══ Texte source

Pourtant les sécheresses ne sont pas toujours l’initiative de Dieu. Nous confondons fréquemment sécheresse et paresse ! Je me souviens d’une personne qui après avoir rompu des vœux religieux était retournée dans le monde qui est plus exigeant que Dieu avec ses serviteurs. Après un certain nombre d’années elle voulut se réconcilier avec la vie spirituelle. Nous avons fait une retraite ensemble, une immersion dans la prière. Les premiers jours elle se sentait incapable de prier, disant qu’il n’y avait que sécheresse dans son cœur, puis, petit à petit lui vint l’image d’une source qui donnait d’abord une eau boueuse et s’éclaircissait peu à peu pour enfin laisser place à une eau limpide, abondante et joyeuse. Le goût de Dieu était revenait. Il est clair que l’appétit vient en mangeant, moins on prie et moins on a envie de prier et plus on prie et plus le désir grandit de l’intimité avec les personnes divines. Nos sécheresses sont la plupart du temps le fruit d’un refroidissement, il faut alors réamorcer la pompe sinon comme le disait Thérèse d’Avila, nous risquons de mourir de soif à côté du puits. Nous avons la corde, nous avons le seau mais nous ne faisons rien pour puiser et nous désaltérer. Dieu n’est pour rien dans notre état. Ce qu’il a donné une fois, il l’a donné pour toujours, il suffit de faire mémoire, de célébrer ses bienfaits, ses passages dans notre vie pour les actualiser. Le chant des psaumes constitue une aide efficace pour rafraîchir ce que saint Augustin appelle la memoria dei, le souvenir de Dieu que nous n’aurions pas du perdre. Le Livre des psaumes contient toute l’expérience de l’homme au prise avec son humanité et au prise avec Dieu. Bien heureux l’homme qui médite la Loi du Seigneur jour et nuit, il est comme un arbre planté au bord des eaux et jamais son feuille ne se dessèche !

La purification des sens

Comme nous l’avons dit, nous ne possédons que nos sens pour communiquer avec Dieu. Il nous faut donc comment l’a dit et expérimenté saint Ignace de Loyola dans ses Exercices, « appliquer » nos sens aux mystères divins. Cependant nos sens sont marqués par le péché originel et nous servent à commettre le péché, le goût nous conduit à la gourmandise et à la gloutonnerie, la vue à la concupiscence du regard, le toucher à la sensualité égoïste, l’ouïe à l’accueil des médisances etc. Dieu se laisse percevoir d’abord d’une manière « grossière » mais il veut d’avantage pour nous. Ses communications ne sont pas sans perturber nos sens, sa lumière n’a rien de commun avec celle qui d’habitude éclaire notre perceptions des choses du monde, aussi lorsqu’elle se lève en nous, son éclat grandit et nous aveugle. La nuit ne vient pas de ce l’astre du jour s’est retiré mais de ce qu’il nous aveugle. Là encore nous ne pouvons pas parler d’absence de Dieu mais d’une trop forte présence. Ceux qui connaissent ces états de purification ont l’impression et même la certitude d’une absence totale.

════

Répondez brièvement aux questions suivantes d'après le texte sur la sécheresse spirituelle.
(a) Selon les propos de Thérèse d'Avila rapportés dans le texte, que risquons-nous si nous ne réamorçons pas la pompe ?
(b) Quelle image est peu à peu venue à la personne qui se sentait incapable de prier pendant la retraite ?
(c) Dans quel ouvrage saint Ignace de Loyola a-t-il dit qu'il fallait « appliquer » nos sens aux mystères divins ?

══ Données enregistrées

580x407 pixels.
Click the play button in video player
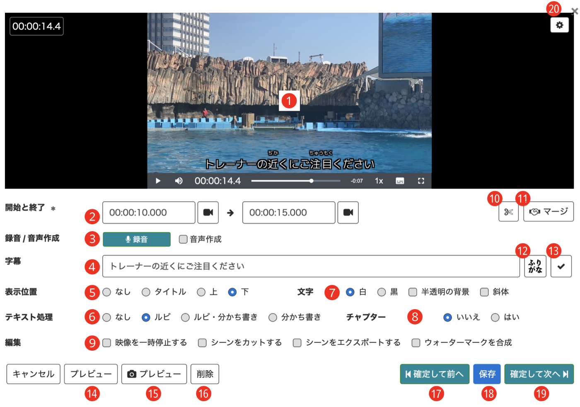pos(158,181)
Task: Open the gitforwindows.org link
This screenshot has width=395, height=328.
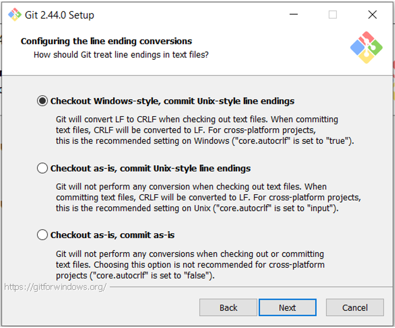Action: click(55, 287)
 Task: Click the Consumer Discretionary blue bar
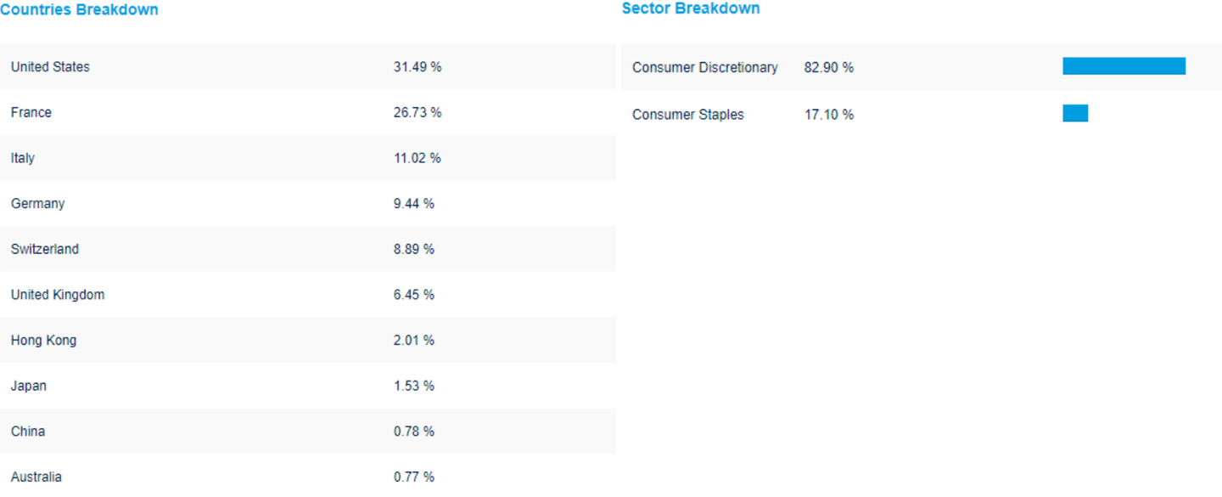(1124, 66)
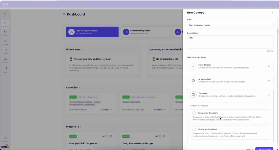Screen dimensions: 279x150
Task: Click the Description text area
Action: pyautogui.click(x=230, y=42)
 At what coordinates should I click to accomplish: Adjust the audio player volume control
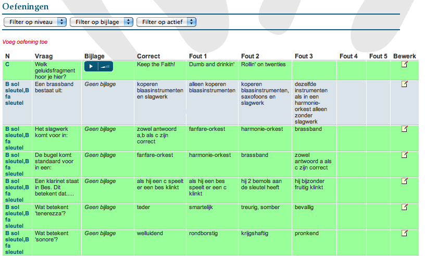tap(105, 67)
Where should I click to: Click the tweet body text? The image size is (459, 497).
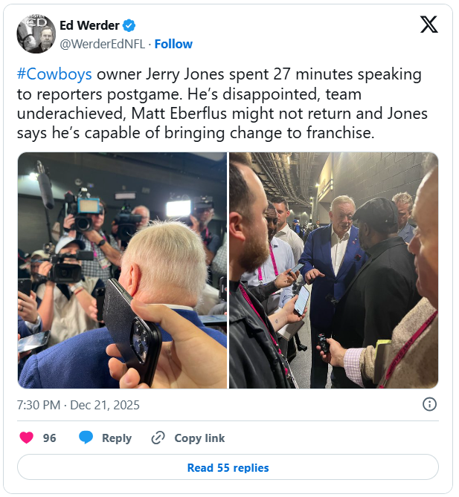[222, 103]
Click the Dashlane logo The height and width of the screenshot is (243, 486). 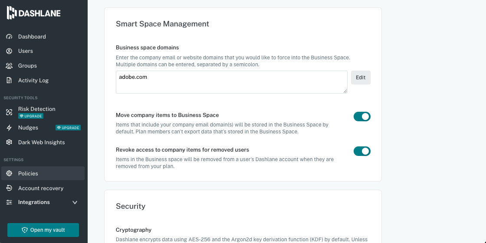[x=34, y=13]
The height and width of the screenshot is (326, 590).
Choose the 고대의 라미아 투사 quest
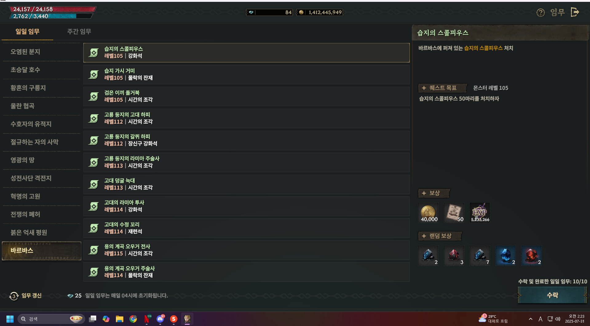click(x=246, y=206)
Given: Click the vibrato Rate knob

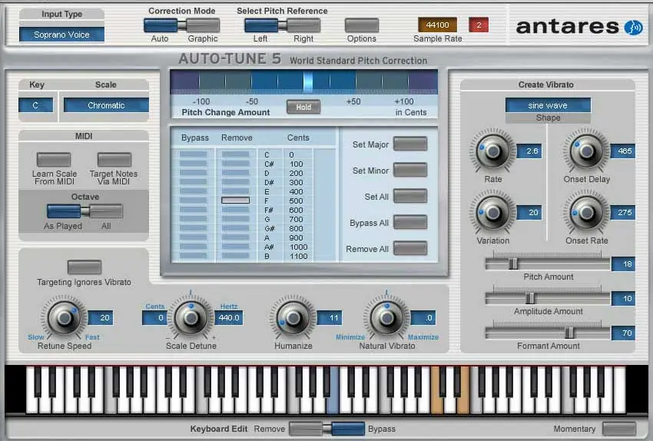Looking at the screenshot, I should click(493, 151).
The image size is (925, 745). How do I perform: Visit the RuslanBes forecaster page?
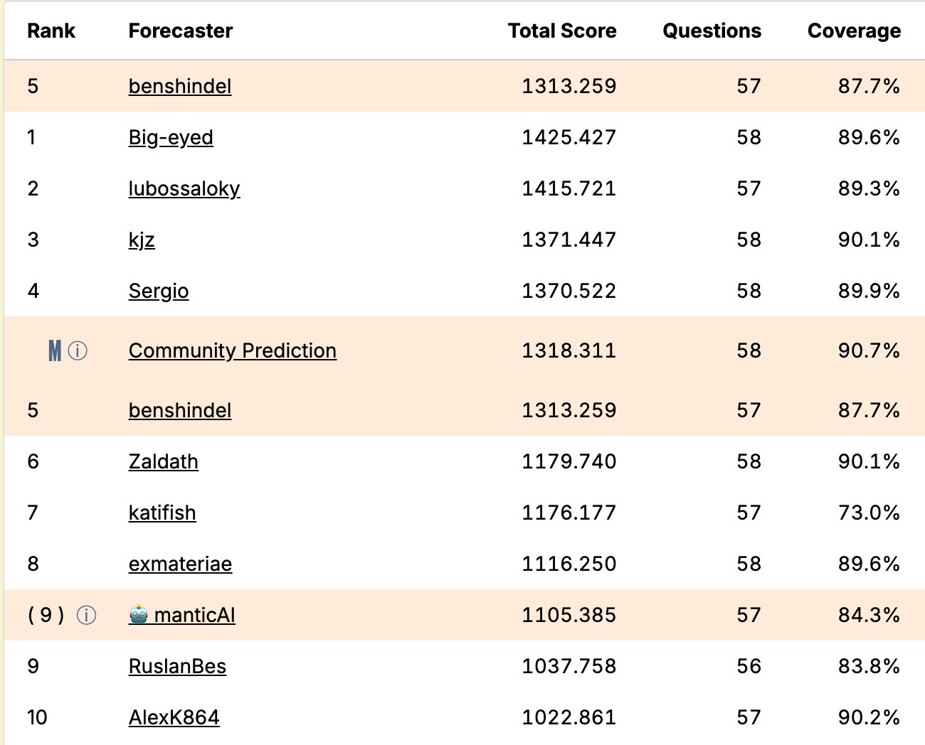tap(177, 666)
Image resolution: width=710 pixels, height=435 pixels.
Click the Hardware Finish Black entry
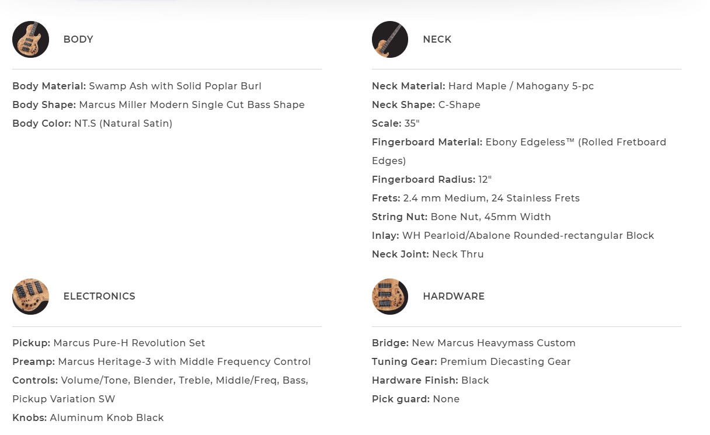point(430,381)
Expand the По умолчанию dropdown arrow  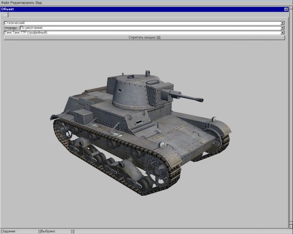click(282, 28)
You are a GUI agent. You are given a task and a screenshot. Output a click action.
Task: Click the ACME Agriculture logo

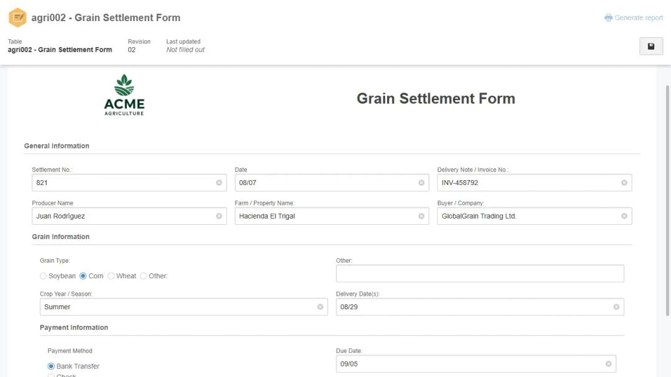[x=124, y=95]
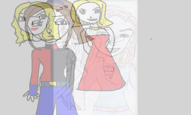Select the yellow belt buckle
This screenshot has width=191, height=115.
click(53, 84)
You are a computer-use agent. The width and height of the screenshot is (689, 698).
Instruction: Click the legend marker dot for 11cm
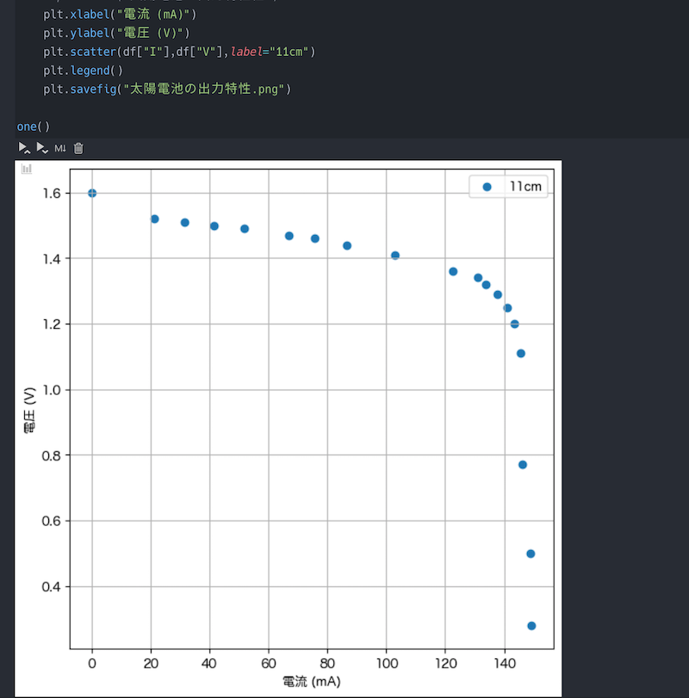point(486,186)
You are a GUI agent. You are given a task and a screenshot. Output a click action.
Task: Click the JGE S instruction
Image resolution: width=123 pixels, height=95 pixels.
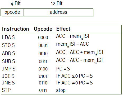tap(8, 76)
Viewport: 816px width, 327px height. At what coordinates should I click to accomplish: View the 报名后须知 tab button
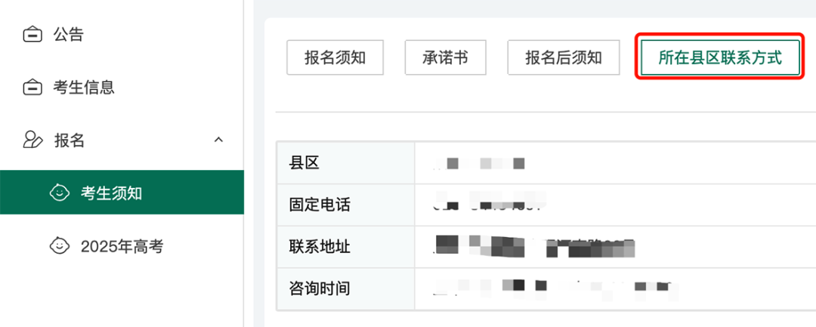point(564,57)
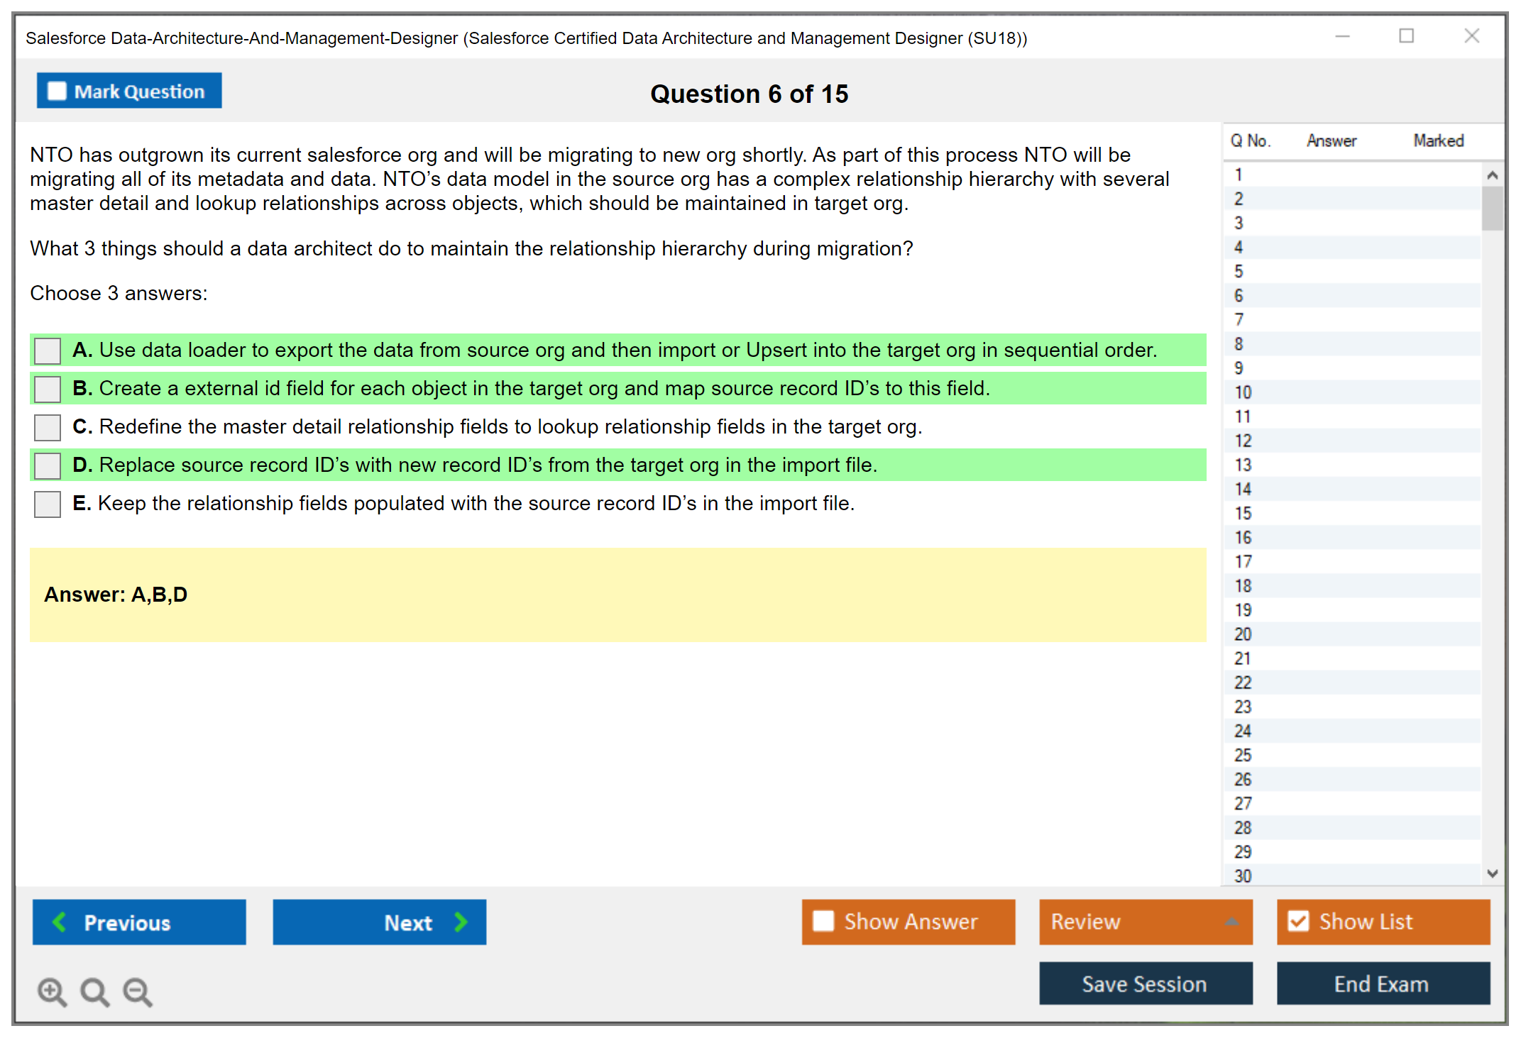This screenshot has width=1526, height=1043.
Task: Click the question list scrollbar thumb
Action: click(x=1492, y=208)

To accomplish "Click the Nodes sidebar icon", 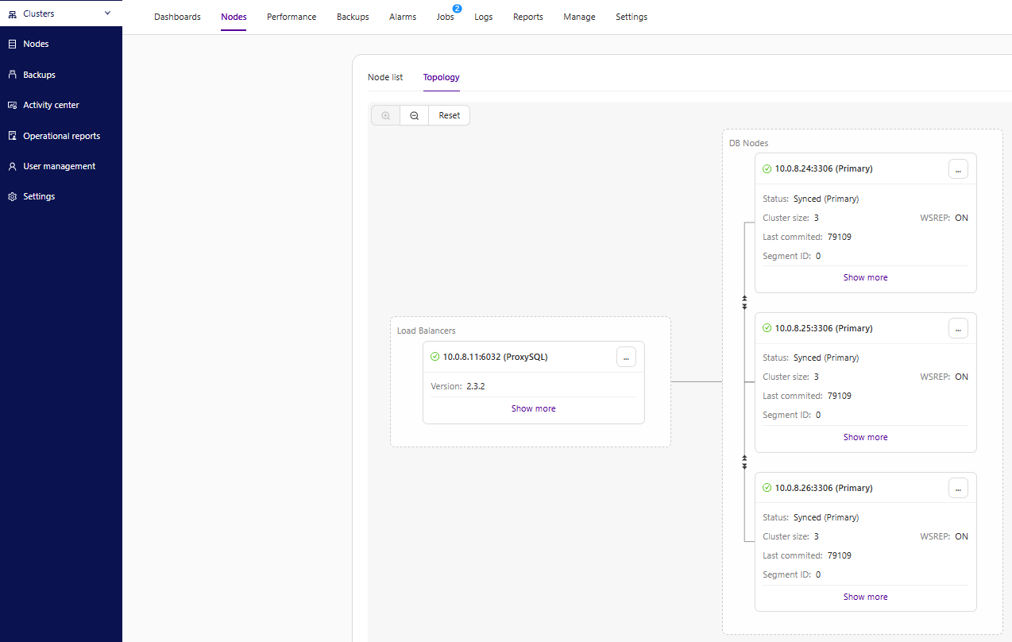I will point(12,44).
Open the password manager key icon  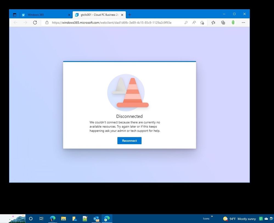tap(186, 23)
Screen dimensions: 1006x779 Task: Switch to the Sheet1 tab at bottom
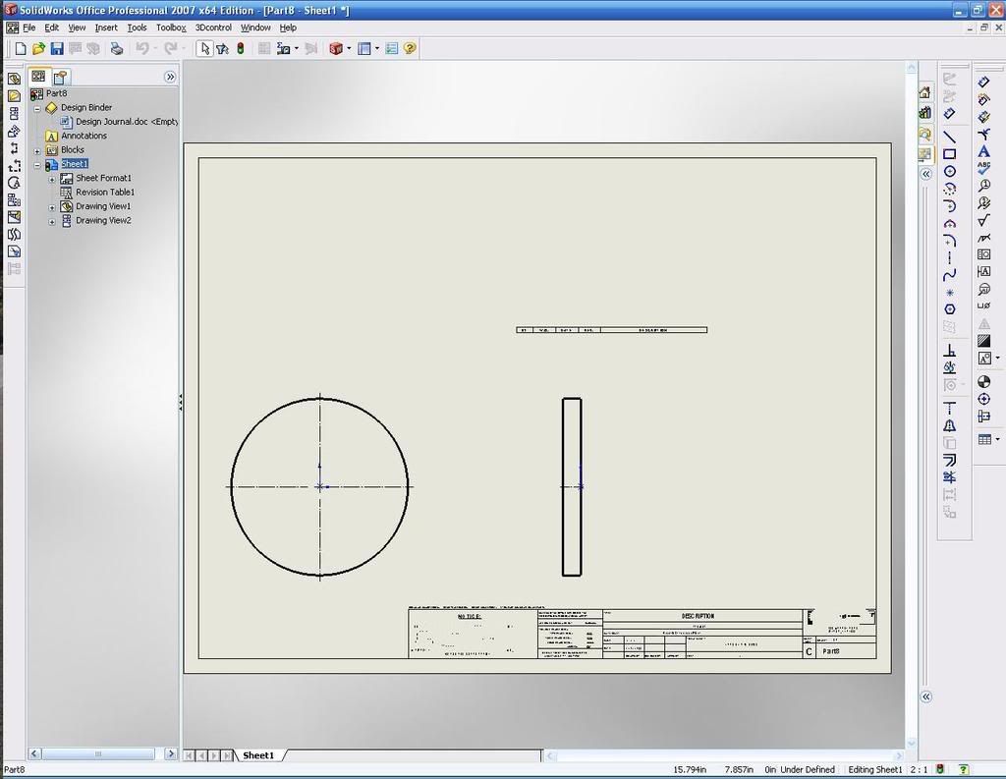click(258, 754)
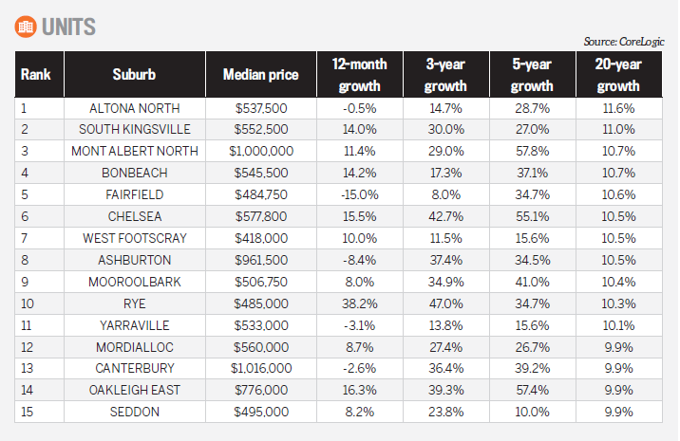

════

> Corrigé:
(a) Nous risquons de mourir de soif à côté du puits.
(b) L'image d'une source qui donnait d'abord une eau boueuse, puis s'éclaircissait peu à peu pour laisser place à une eau limpide, abondante et joyeuse.
(c) Dans ses Exercices.